Are iFanatics shaping the future of the Web?

iPad 2 display in the Apple Store

The iPad 2 display at Smith Haven Mall in Lake Grove, N.Y. Even more than a week after its release, customers line up by the dozens outside the store every day hoping to get their hands on one. Photo by Wasim Ahmad.

Imagine it is the pre-iPad era, sometime circa 2009. Are you there? Good.

Say Dell announces a new tablet-based device. It will be a “magical and revolutionary product.” But it doesn’t support Flash. Most of the web won’t work on it as a result. Flash support isn’t and won’t be coming.

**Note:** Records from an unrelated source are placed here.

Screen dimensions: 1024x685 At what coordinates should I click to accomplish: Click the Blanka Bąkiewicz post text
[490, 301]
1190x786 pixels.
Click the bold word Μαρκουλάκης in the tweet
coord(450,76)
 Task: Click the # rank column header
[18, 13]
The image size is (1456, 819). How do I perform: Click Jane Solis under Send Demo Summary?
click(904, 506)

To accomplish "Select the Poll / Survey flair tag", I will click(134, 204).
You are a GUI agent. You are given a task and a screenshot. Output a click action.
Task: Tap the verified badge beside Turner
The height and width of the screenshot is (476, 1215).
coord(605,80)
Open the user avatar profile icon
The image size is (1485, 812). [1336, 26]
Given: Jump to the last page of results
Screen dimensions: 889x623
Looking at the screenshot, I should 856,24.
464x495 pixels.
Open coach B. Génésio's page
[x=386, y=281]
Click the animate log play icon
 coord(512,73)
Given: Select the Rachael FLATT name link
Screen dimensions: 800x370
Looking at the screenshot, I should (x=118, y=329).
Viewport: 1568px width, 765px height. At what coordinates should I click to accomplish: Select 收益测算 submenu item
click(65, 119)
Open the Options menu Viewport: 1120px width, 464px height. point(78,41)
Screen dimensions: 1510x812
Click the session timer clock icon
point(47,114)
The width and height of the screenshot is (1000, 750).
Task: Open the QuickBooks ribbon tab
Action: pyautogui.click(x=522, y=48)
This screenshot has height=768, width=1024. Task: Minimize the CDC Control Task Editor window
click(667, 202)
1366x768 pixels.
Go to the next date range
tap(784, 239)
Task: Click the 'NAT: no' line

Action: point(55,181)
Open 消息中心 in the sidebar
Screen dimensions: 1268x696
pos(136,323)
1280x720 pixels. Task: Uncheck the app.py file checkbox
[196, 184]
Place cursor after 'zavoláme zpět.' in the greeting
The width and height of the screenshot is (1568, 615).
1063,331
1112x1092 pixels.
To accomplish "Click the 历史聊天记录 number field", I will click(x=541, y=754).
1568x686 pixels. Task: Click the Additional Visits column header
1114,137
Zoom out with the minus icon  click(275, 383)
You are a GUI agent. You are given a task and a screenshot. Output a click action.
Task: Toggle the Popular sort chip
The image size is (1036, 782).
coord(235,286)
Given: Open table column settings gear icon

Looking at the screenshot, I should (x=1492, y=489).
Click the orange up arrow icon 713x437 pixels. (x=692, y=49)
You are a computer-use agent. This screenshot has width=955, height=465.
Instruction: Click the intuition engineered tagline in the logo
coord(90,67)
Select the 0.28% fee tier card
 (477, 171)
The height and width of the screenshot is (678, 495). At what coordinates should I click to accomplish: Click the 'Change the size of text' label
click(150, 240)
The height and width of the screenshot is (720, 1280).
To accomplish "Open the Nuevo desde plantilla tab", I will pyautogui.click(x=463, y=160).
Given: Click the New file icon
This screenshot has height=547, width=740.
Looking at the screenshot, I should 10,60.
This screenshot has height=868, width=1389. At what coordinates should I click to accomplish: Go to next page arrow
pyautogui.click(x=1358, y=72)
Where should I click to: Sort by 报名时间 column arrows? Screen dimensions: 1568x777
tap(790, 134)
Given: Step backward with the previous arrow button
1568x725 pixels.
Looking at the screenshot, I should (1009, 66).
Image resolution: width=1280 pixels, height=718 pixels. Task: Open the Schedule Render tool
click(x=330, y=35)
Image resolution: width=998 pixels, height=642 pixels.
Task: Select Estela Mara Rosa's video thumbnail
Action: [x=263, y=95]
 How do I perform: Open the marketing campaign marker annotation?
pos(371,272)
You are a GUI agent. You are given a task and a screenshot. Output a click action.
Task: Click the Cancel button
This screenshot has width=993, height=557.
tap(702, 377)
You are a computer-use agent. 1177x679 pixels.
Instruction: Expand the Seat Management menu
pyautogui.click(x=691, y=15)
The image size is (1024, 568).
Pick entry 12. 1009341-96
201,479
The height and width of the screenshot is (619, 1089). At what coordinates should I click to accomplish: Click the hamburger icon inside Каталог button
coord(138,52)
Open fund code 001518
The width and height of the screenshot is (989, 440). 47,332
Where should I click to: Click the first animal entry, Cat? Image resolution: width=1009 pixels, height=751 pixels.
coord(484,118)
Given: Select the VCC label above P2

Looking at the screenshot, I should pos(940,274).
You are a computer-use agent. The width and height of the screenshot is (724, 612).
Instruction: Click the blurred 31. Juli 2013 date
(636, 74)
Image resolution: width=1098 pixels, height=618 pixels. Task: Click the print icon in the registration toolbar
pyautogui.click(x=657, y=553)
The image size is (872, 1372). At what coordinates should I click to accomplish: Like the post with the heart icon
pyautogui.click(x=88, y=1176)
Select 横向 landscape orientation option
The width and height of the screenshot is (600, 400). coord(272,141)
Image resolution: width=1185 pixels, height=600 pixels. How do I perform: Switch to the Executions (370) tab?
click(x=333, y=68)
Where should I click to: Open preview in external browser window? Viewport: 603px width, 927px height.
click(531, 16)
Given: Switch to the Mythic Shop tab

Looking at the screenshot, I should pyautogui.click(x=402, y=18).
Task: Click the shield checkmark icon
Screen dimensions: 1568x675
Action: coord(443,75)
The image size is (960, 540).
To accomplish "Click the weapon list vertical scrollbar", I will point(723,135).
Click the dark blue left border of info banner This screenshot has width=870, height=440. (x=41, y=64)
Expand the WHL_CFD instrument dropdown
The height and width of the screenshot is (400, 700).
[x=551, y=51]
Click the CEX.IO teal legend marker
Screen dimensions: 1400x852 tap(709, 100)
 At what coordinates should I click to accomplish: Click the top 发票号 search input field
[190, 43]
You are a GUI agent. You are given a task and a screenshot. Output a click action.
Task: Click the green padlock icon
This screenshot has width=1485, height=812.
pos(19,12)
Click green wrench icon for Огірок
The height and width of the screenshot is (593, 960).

Sounds like a dud of a product, right?

Replace the word “Dell” with “Apple” and you have what actually happened. Except that Apple’s tablet, the iPad, didn’t fail. That particular “magical and revolutionary” product, to quote Apple’s Steve Jobs, was a success, selling more than 300,000 units at its launch and more than 15 million in its entire run. People still line up at Apple stores across the country every day to buy its successor, the iPad 2, even two weeks after its release. I saw this just the other day at 8:30 in the morning at the Smith Haven Mall, a small shopping center in Long Island, and again just the day before at the Apple Store in New York City.

What’s going on here? Apple makes it a point to kill a competitor’s product, Flash, and everyone rushes to help in its demise. Most major sites on the Web changed their coding (witness YouTube, Vimeo) to use the iPad-friendly HTML5 standard, further relegating Flash to the dustbin of history.

Would the industry be as accommodating if HP, Dell, Sony or Microsoft decided to pursue the same course of action in their tablet strategy? It’s doubtful.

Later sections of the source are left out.